Recht van nu 9 Contractenrecht 9 Pasen zonder eieren?

Pasen zonder eieren?

28 mrt, 2024

Pasen is een feest met veel tradities. Denk aan de paashaas, het zoeken van (chocolade) eieren en de Urbi et Orbi-zegen van de paus. Ook het eten van eieren bij het paasontbijt en/of de paasbrunch vormt voor veel mensen een waardevol onderdeel van de paastraditie.

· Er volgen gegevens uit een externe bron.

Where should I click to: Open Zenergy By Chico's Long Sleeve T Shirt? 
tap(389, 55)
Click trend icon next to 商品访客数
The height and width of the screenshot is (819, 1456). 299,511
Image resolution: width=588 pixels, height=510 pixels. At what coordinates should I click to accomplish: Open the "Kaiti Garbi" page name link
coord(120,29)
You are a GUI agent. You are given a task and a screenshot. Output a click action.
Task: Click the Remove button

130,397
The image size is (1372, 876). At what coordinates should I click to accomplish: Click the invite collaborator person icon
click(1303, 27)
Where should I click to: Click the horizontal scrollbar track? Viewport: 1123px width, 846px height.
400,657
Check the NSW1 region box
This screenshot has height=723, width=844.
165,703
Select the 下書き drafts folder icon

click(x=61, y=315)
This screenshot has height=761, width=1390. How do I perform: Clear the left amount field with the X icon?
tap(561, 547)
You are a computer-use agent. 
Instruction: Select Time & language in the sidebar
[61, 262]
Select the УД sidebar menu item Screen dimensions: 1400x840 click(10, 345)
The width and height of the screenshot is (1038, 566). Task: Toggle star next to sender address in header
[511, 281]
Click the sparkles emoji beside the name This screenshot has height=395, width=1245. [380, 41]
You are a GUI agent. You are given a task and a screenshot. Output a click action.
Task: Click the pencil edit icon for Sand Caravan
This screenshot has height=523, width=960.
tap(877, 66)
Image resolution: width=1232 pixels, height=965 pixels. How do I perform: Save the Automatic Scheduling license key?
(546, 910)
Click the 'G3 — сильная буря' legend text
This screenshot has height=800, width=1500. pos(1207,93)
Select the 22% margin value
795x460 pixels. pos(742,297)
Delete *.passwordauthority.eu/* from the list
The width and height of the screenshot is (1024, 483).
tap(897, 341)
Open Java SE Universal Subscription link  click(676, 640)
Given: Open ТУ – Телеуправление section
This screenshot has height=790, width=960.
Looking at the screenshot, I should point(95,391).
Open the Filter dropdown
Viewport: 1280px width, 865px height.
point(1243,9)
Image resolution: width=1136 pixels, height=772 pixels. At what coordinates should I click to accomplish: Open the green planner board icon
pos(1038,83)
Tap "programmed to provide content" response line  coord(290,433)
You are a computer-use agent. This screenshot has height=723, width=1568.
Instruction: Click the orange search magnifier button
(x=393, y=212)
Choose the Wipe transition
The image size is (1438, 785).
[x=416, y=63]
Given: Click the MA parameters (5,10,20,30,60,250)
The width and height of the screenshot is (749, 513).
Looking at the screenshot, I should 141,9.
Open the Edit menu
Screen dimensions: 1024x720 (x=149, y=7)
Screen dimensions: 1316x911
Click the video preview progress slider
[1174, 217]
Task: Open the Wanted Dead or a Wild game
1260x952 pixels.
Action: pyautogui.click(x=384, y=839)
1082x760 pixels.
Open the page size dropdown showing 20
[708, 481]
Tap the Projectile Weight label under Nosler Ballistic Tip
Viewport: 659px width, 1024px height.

Om eieren te kunnen eten, moeten deze echter wel eerst zijn gekocht. Dat dit kan misgaan, ondervond een inkoper in de kwestie die leidde tot het vonnis van de voorzieningenrechter van de rechtbank Gelderland, zittingsplaats Arnhem, van 13 april 2023. In dat vonnis oordeelde de rechter dat de gedaagde pluimveehouder geen leveringsplicht had jegens de inkoper die de vorderingen had ingesteld.    

Wat waren de feiten?

Eiser exploiteert een onderneming die zich bezighoudt met de inkoop van eieren bij pluimveehouders. Gedaagde drijft een legpluimveebedrijf. Zij beschikt over twee schuren die geschikt zijn voor het houden van leghennen.

In december 2021 hebben partijen een overeenkomst gesloten voor de levering van vrije uitloopeieren door gedaagde aan eiser. Op dat moment zaten er nog geen hennen in de schuren; deze zouden pas in 2022 komen.

In februari 2022 heeft een uitbraak van de vogelgriep plaatsgevonden. Als gevolg daarvan mocht gedaagde op dat moment tijdelijk geen hennen aanvoeren. Om die reden zijn de schuren op dat moment leeg gebleven. In diezelfde maand is ook de oorlog in Oekraïne uitgebroken. Hierdoor zijn de voerprijzen sterk gestegen.

Met een verwijzing naar deze omstandigheden heeft de pluimveehoudster bij e-mail van 14 maart 2022 gevraagd om een hogere prijs voor de eieren. Hierop hebben partijen met elkaar onderhandeld. Die onderhandelingen hebben geleid tot afspraken over een hogere prijs.

De vogelgrieprestricties zijn juni 2022 opgeheven. Daarop zijn hennen geplaatst in één van de twee schuren van de pluimveehoudster. Aangezien deze hennen direct eieren legden, heeft gedaagde nog die maand met de levering van eieren kunnen starten.

In augustus 2022 hebben partijen opnieuw overleg gevoerd over de prijs van de eieren. Op dat moment had de pluimveehoudster inmiddels ook in de tweede schuur hennen geplaatst.

In vervolg op een e-mailbericht van het gedaagde pluimveebedrijf van 14 oktober 2022 hebben partijen nogmaals gesproken over de prijs. Het pluimveebedrijf heeft op dat moment voorgesteld dat de prijs van de eieren zou worden verhoogd. In ruil daarvoor heeft zij aangeboden om ook na 1 maart 2023 eieren te blijven leveren. De inkoper heeft niet met dat voorstel ingestemd. 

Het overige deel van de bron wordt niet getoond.